表題番号:2013B-125 日付:2014/04/11
研究課題17-19世紀における遠隔地商業環境と中国の社会経済構造に関する研究
研究者所属(当時) 資格 氏名
(代表者) 理工学術院 教授 熊 遠報
研究成果概要
この課題は、主に大航海時代以降、日本とアメリカ大陸の銀を起爆剤とする国際商業ブーム、特に16 世紀半ばから 19 世紀初にかけて東アジア・東南アジア海域における国際貿易における銀の流入および中国社会の長期的社会経済変動に注目しながら当時の商業環境及び具体的経済変動を構造的に把握する試みである。

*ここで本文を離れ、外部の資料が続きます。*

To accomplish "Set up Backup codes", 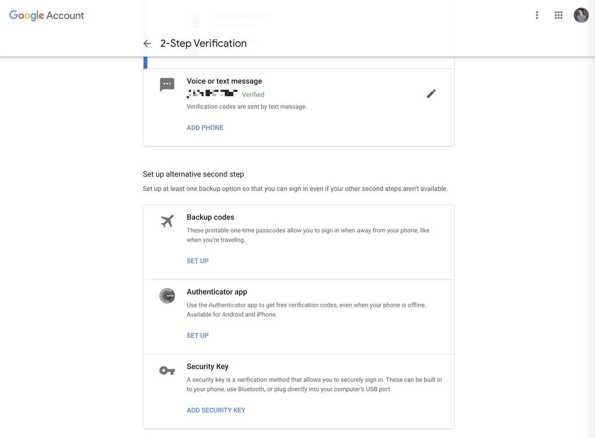I will (198, 260).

本研究では、遠隔地商業環 境・取引コスト、及びその背後の制度的「成長」・民間社会の営為に注目し、官僚、特に商人の私書(家信)等を中心に、重要な旅行記、日記、日用類書、路程書、税関報告、漕運全書等の公私文献を利用し、交通・情報伝達の側面から、南北物流の中心的役割を担った京杭大運河水系をめぐる交通路、物流形態、旅 館、情報伝達システム等、即ち社会資本・商業環境の制度的変化を具体的に考察した上で、17-19 世紀に おける中国社会経済の非均衡の空間特徴を明らかにするものである。2013年度、主に徽州商人の帳簿、書簡を中心に、現地調査と資料収集、及び研究成果の報告を行ない、北京の商人(地域会館)と商業ネットワークを巡って、民間社会の商業環境の整備、取引コストに関して研究を行なった。その結論は以下である。

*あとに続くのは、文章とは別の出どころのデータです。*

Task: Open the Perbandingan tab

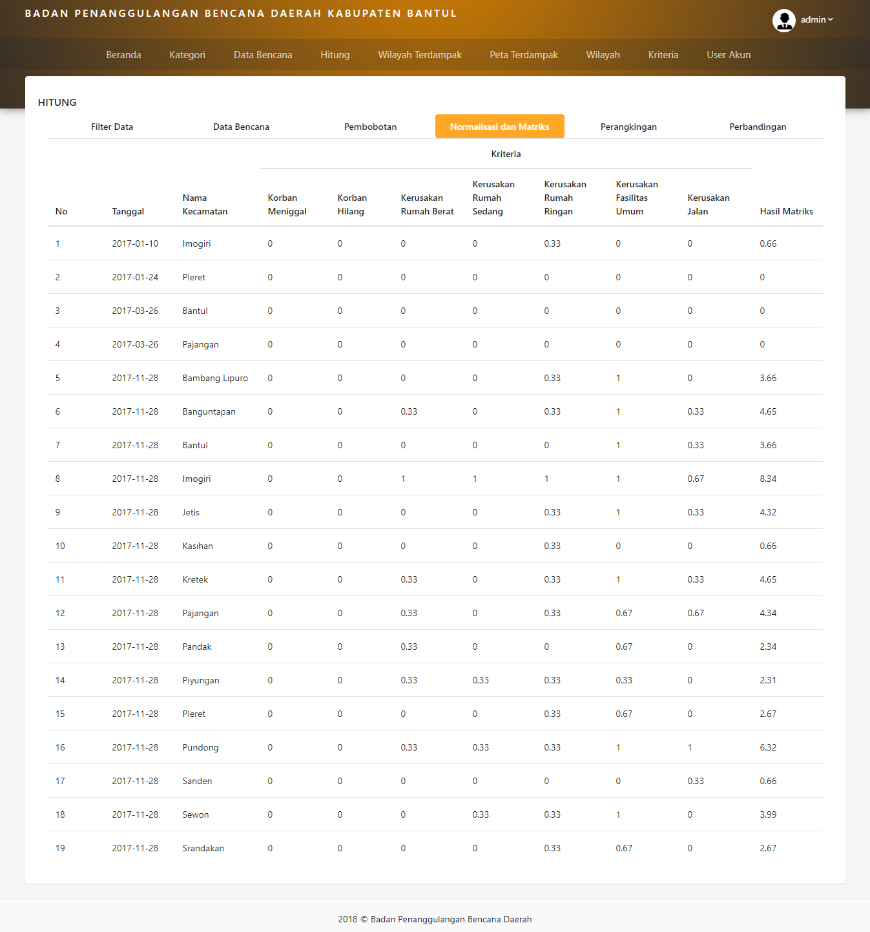Action: coord(758,127)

15世紀末より開始した新航路の発見及び銀等の鉱山の開発による世界規模での貿易と銀流は、世界の主要な地域と海域を巻き込み始め、これによる「大地震」とその「津波」は、徐徐にユーラシア大陸東部に広がり、社会内部の様々な要因を合わせ、中国社会の共振も発生し、社会経済の躍動と膨張が顕著化していたが、人々とものの移動にかかわる社会環境が十分に整備されていないまま、中国において遠距離国内貿易と国際貿易が活発的に展開されていた。商人たちは、社会流通と人々の空間移動に自ら利己的な環境整備と制度創出を行ない始めた。商売先での会館創設は、現実の宿泊施設等の確保、同郷人の絆を強め、官僚と商人の協力を図って現地の様々な問題を解決していくという側面があった。一方、社会流動の加速による社会競争がますます激しくなった環境の中で優位に立つために明代中期から盛んに行われていた血縁ネットワークの拡大と同じように様々な社会的資源を掘り起こし、創出する商業戦略でもあった。しかもこの時期に入って社会競争は単なる個人、家族だけではなく、一族、地域という規模で行われて、形式も単なる科挙受験競争だけではなく、政治権力と経済利益の獲得を巡る競争は、より多様、複雑な形で行われた。商人集団は、会館という拠点を作り、長期的に維持、管理、拡大を通して、地元の知識人・科挙受験者・北京での同郷官僚に支援し、支えていた。これは、多くの社会的資源を開発し、様々な情報を集約する投資戦略の一環で、商業リスク回避の措置であり、交易の社会的なコストであると言える。したがって中国社会を理解する際、科挙に関わる社会身分の上下移動という視点は重要であるが、首都での地縁会館は単なる科挙受験関連の施設ではなく、より複合的機能をもっていた。それは、同郷クラブ、地域の首都事務所、政治経済に関する情報センター、商人ネットワークの結節点、同郷商人の信用保証センター、上京者の宿泊施設などの多様な顔と機能を有する複合的施設であった。